OBJECTIVE: To describe the relationships among financial stress factors (perceived stress, financial stress, and financial independence) and psychological factors (depressive symptoms, trait anxiety, and diabetes distress) on self-management outcomes (HbA1c and diabetes-related quality of life) in emerging adults with type 1 diabetes. RESEARCH DESIGN AND METHODS: A descriptive, correlational, cross-sectional study examined 413 emerging adults, ages 18-25, from the Type 1 Diabetes Exchange Clinic Registry. Data were collected via REDCap surveys using the Personal Financial Well-Being Scale, Willingness to Pay Scale, Financial Independence Visual Analog Scale, Center for Epidemiological Studies-Depression Inventory, State-Trait Anxiety Inventory, The Type 1 Diabetes Distress Scale, and Diabetes Quality of Life Measure.

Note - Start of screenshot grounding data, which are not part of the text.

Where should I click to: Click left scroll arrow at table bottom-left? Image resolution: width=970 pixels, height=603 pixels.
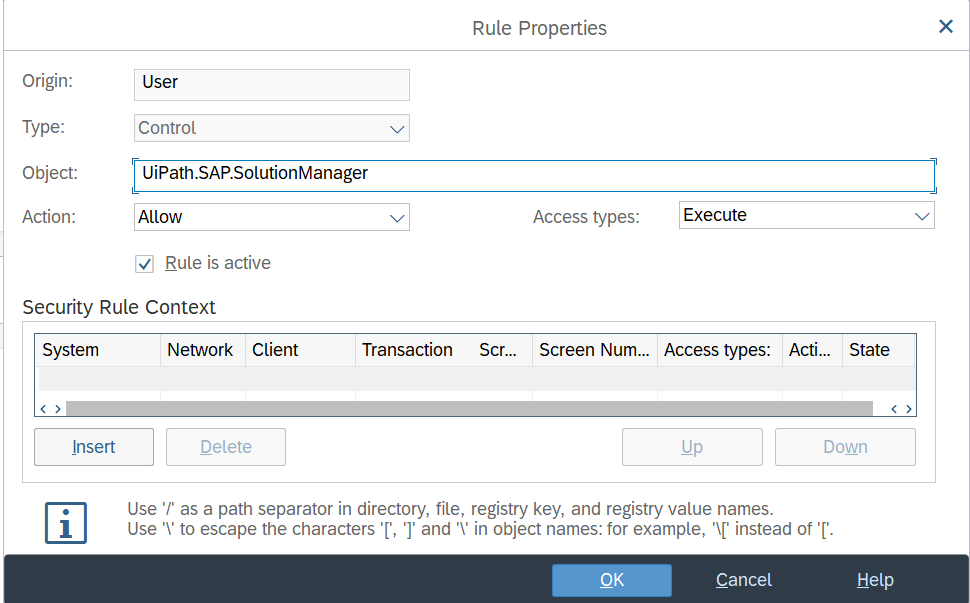point(44,408)

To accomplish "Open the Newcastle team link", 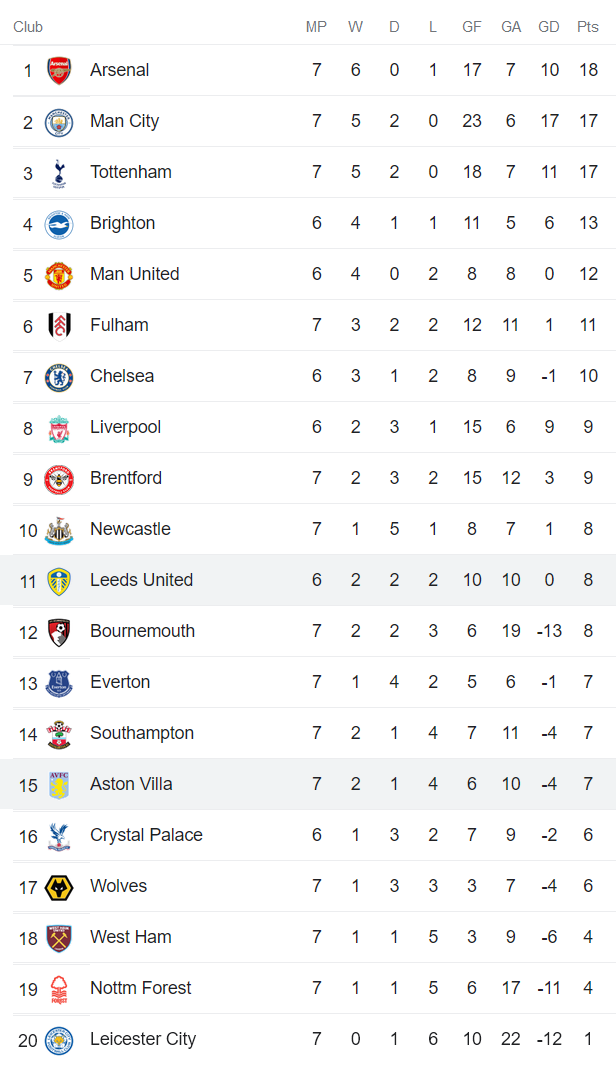I will (130, 529).
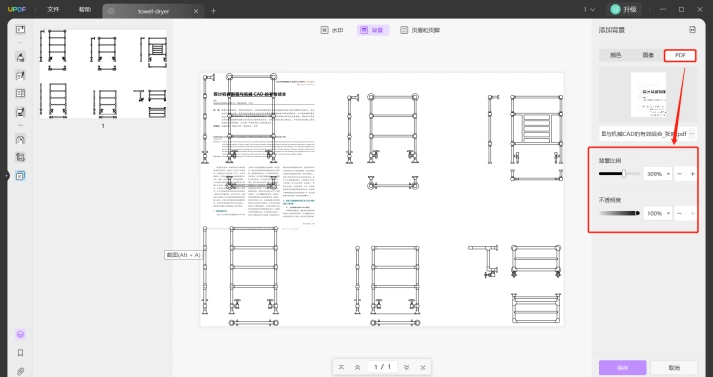
Task: Select the page 1 thumbnail
Action: point(103,74)
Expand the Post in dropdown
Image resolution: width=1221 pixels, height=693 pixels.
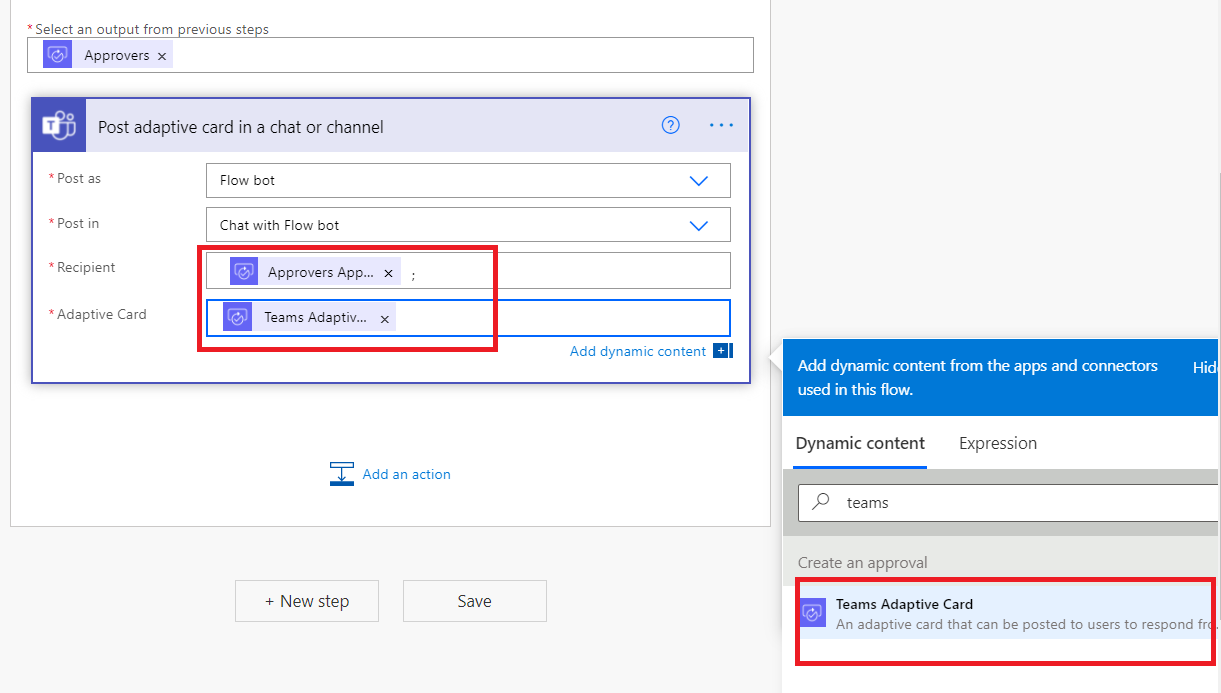pyautogui.click(x=699, y=225)
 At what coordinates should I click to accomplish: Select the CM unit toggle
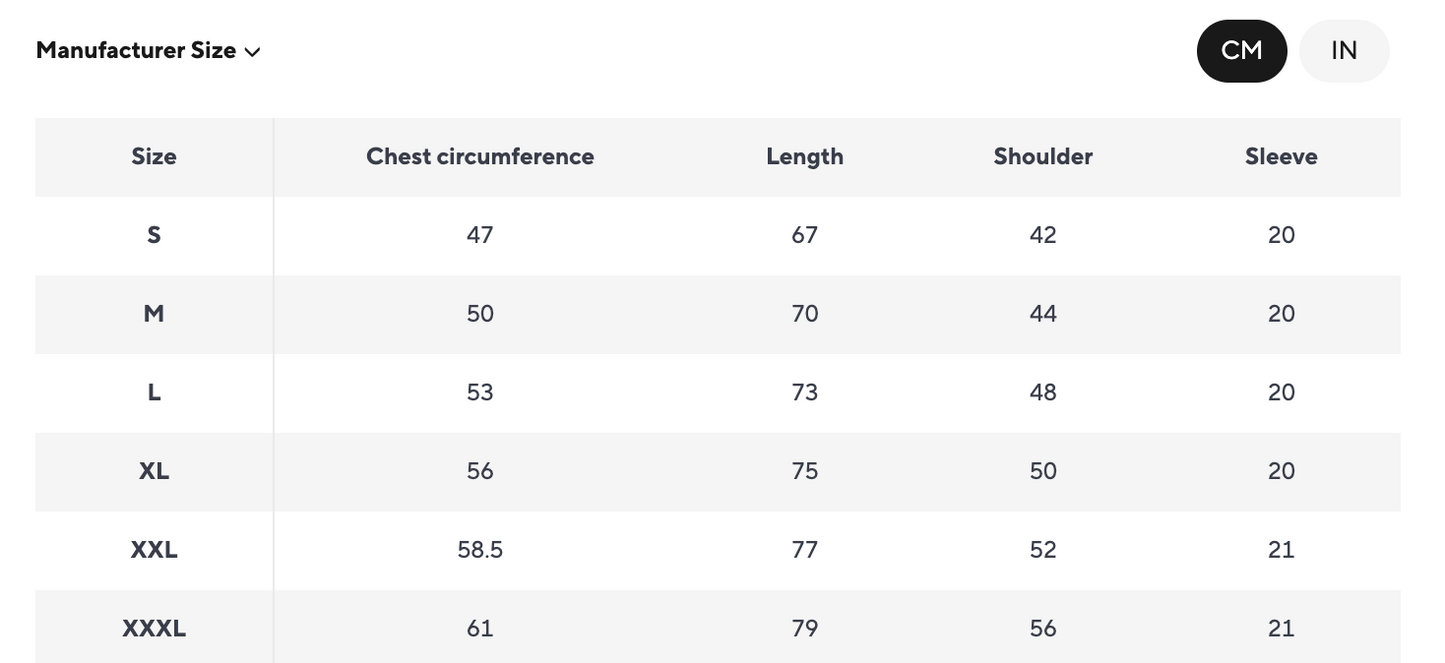coord(1241,51)
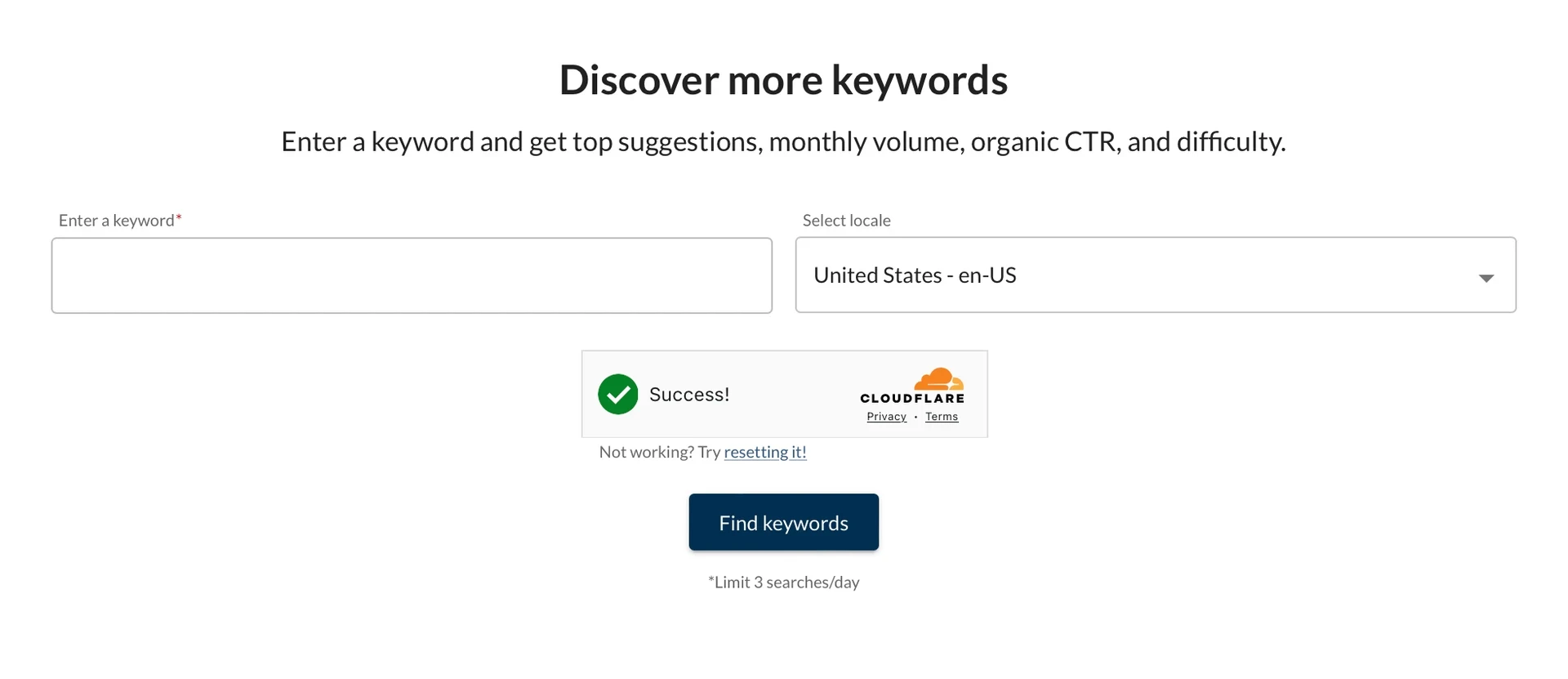1568x679 pixels.
Task: Focus the Enter a keyword field
Action: click(412, 275)
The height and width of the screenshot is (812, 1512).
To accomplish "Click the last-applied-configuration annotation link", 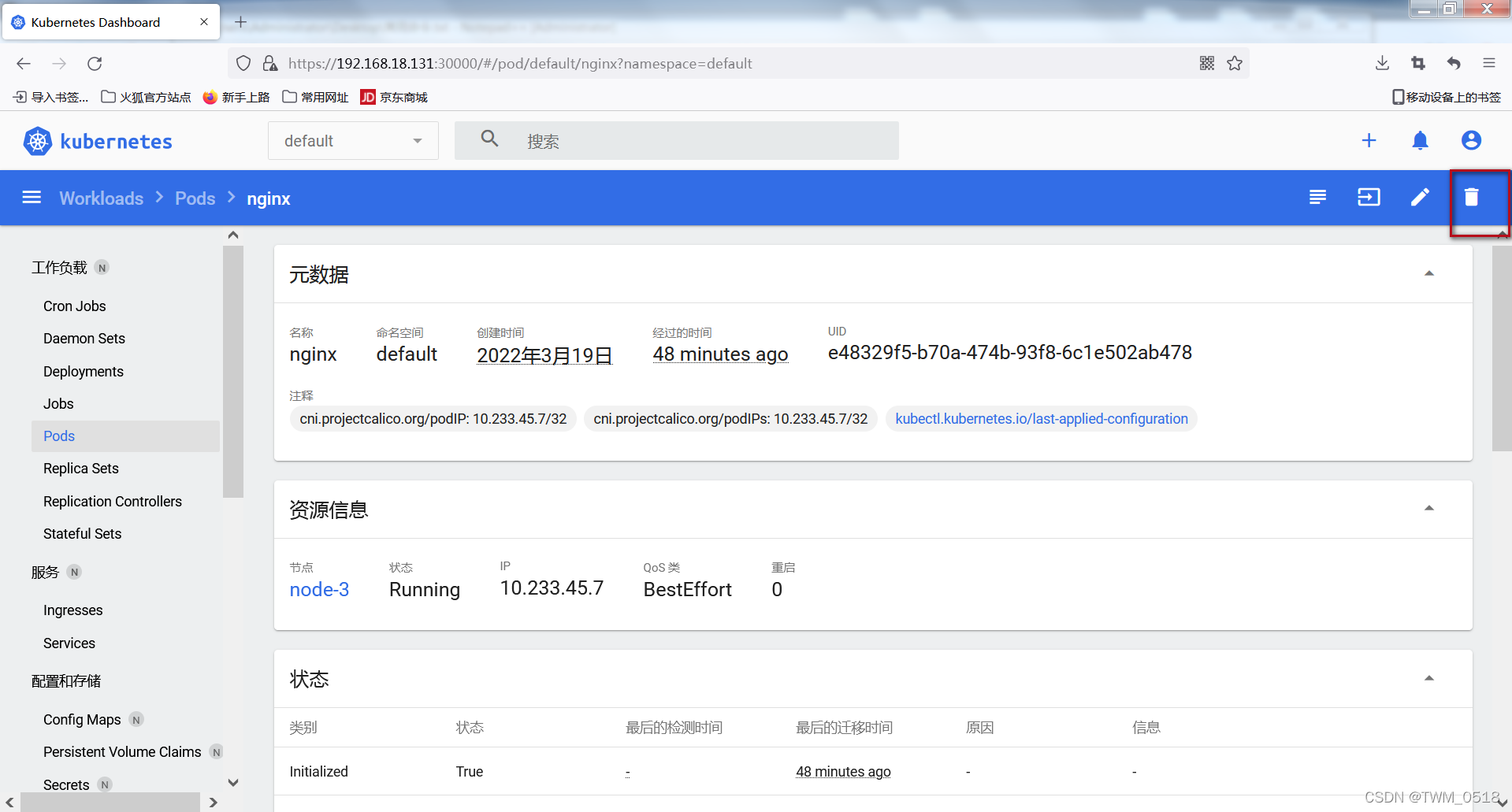I will (1041, 419).
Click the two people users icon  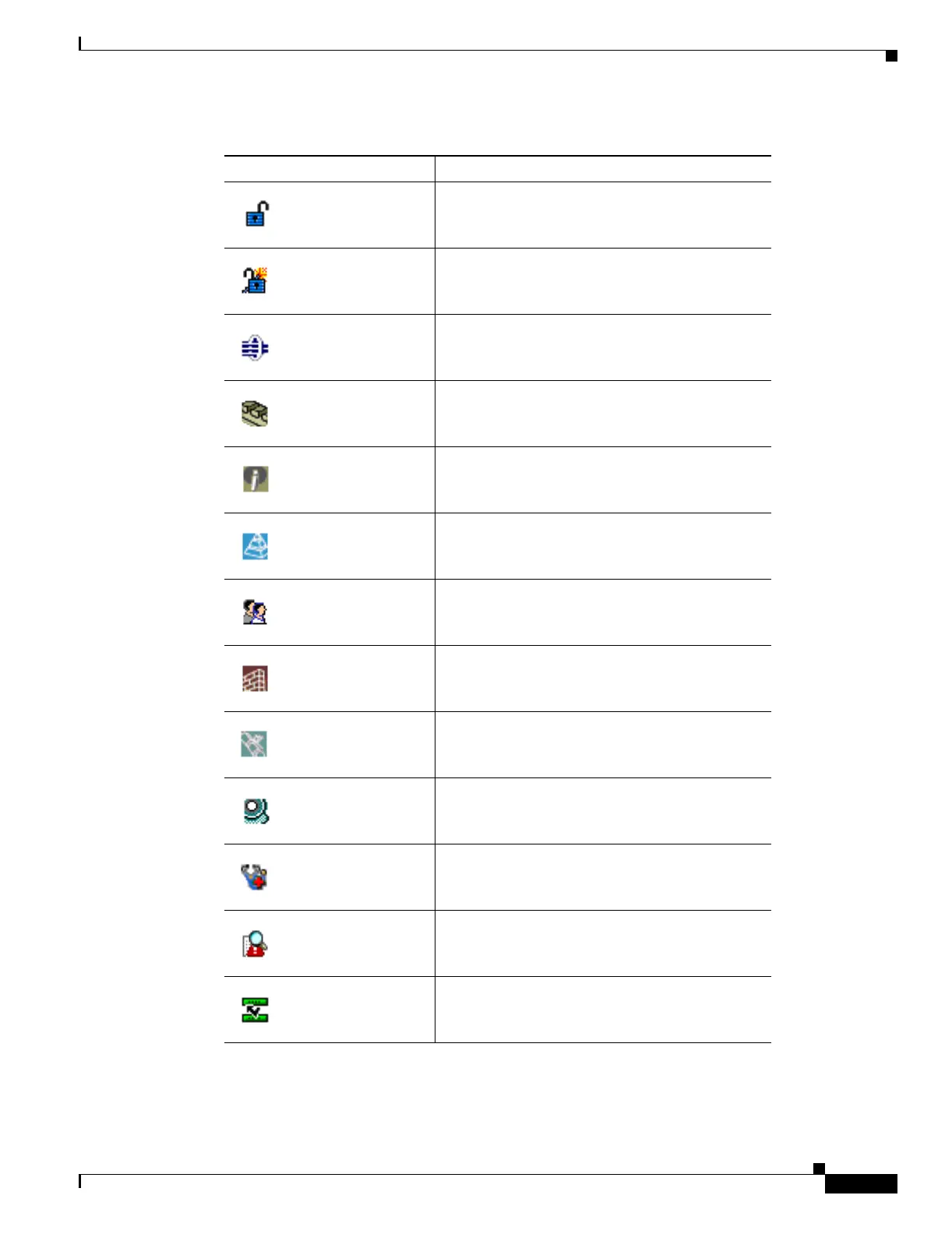255,612
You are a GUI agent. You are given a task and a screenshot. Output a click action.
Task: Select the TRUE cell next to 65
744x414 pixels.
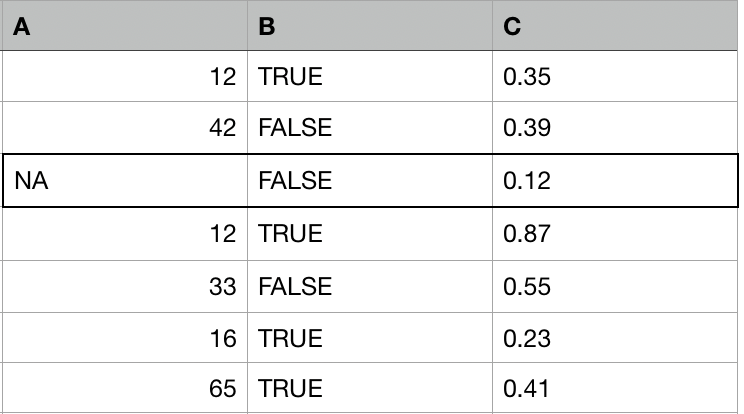369,389
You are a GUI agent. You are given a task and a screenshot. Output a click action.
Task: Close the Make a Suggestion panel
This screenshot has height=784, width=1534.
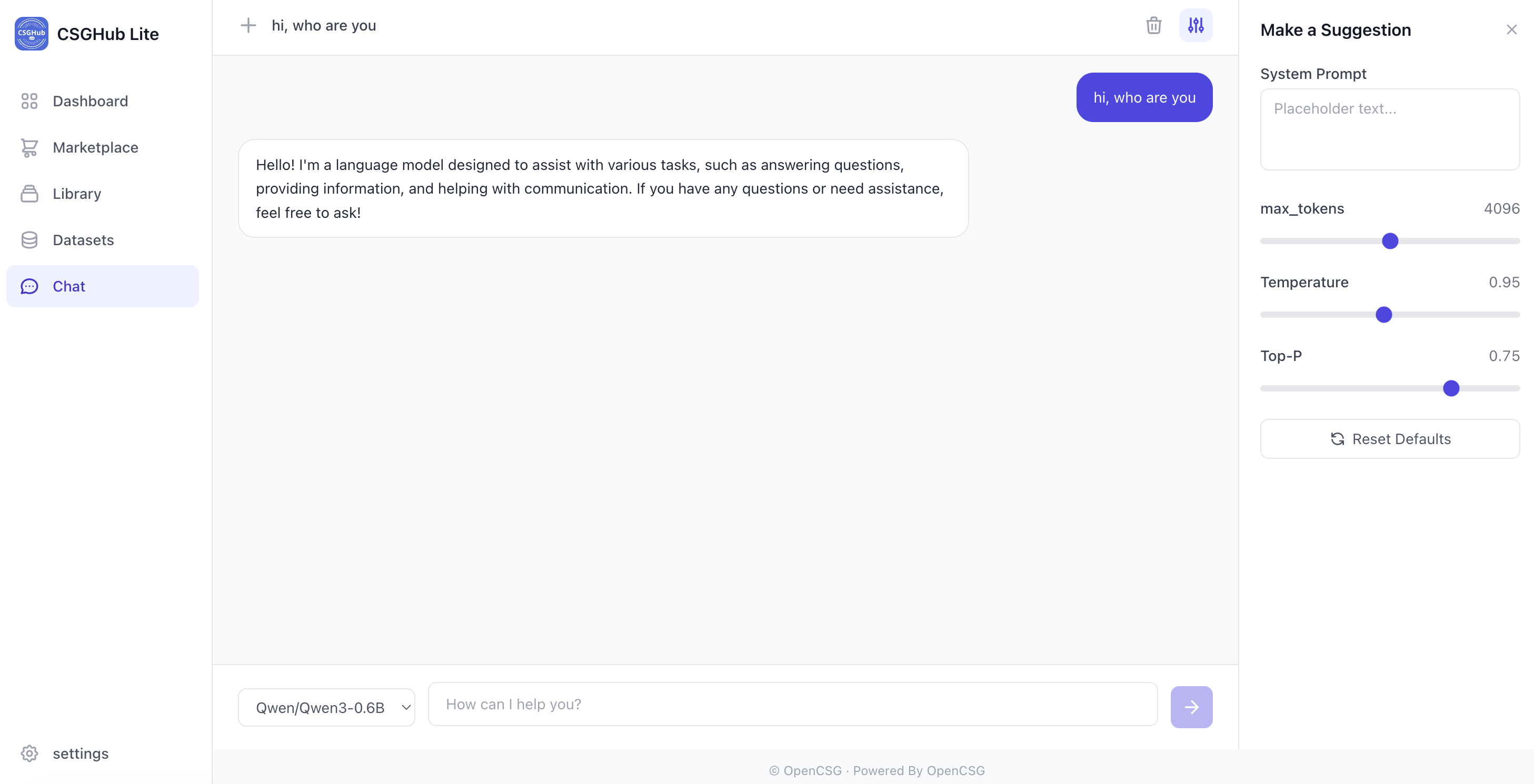[1511, 30]
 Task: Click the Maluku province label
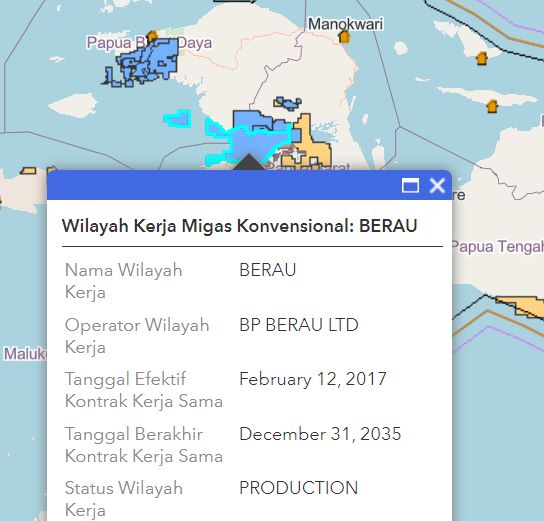25,354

Hierarchical Multiple Regression analyses explored significant barriers to self-management outcomes. RESULTS: Hierarchical Multiple Regression analyses revealed that 20.6% of variance in HbA1c (F = 15.555, p < 0.001) was explained by greater financial stress (β = -0.197, p < 0.001), willingness to pay (β = -0.220, p < 0.001), disease duration (β = 0.119, p = 0.014), and diabetes distress (β = 0.181, p < 0.001); 64.5% of the variance in diabetes-related quality of life (F = 148.469, p < 0.001) was significantly explained by greater financial stress (β = -0.112, p = 0.002), diabetes distress (β = 0.512, p < 0.001), trait anxiety (β = 0.183, p = 0.001) and depressive symptoms (β = 0.162, p = 0.001). CONCLUSIONS: Greater financial stress and psychological factors have detrimental impacts on self-management outcomes during emerging adulthood. Diabetes providers need to identify and address these factors in routine care and advocate for policy changes to support improved self-management outcomes.